Structure of the law

The Polish Civil Code is based on the Pandekt system and thus knows the legal formula of “pulling the brackets” of a general part that precedes the others. It essentially consists of four books:

  • the general part,
  • property law,
  • the law of obligations,
  • inheritance law.

Family law is written as a separate code of law as a result of the Russian-Soviet influence and largely non-property law regulations. According to the prevailing opinion, however, it belongs to the regulatory area of ​​civil law. Due to different circumstances, traditional areas of civil law are fixed in separate laws outside of the Civil Code. For example, housing tenancy law and mortgage law are located outside of the Civil Code. The implementation of the European consumer sales directives in national Polish law also resulted in a separate law. Due to the resulting inconsistency, a new regulation of the Civil Code is often considered. A revision is currently planned for 2013.

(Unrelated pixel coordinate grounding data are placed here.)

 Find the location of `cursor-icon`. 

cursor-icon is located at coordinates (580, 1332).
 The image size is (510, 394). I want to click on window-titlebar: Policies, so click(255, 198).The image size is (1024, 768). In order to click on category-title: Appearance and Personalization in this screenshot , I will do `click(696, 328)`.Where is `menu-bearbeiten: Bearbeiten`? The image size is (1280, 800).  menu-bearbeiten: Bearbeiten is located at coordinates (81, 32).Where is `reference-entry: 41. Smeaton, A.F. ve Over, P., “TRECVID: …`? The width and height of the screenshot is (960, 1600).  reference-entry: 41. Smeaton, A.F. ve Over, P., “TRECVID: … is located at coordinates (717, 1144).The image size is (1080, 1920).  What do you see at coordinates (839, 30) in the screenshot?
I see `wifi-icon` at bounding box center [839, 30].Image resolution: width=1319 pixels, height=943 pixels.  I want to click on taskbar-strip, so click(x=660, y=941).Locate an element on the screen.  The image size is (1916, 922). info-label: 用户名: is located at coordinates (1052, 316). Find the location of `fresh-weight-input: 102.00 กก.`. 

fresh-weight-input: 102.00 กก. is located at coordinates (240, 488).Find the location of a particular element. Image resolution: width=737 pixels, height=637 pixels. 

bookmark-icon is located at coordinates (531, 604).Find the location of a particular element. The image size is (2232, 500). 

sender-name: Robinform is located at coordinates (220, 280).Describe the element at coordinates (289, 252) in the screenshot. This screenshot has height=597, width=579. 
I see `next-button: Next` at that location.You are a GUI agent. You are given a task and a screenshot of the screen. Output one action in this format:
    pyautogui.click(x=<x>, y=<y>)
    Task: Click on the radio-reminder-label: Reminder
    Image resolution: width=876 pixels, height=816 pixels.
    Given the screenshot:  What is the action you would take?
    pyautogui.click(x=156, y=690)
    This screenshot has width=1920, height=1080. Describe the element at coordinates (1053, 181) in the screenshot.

Structural features of the civil code

Polish civil law, although one of the most influenced by German law alongside French law, does not recognize the principle of abstraction . This means that under Polish law, a disposition transaction is not effective independently of an obligation transaction . Polish civil law, on the other hand, knows the principles of the principle of unity and the principle of causality according to French law . This means that a disposal transaction always requires an existing effective obligation. The Civil Code is also used as a template in tort law , since here, as in the French legal system, only one general clause, namely Article 415 of the Civil Code, applies. Mainly the legal terms and the methodology have found their way into the German legal community.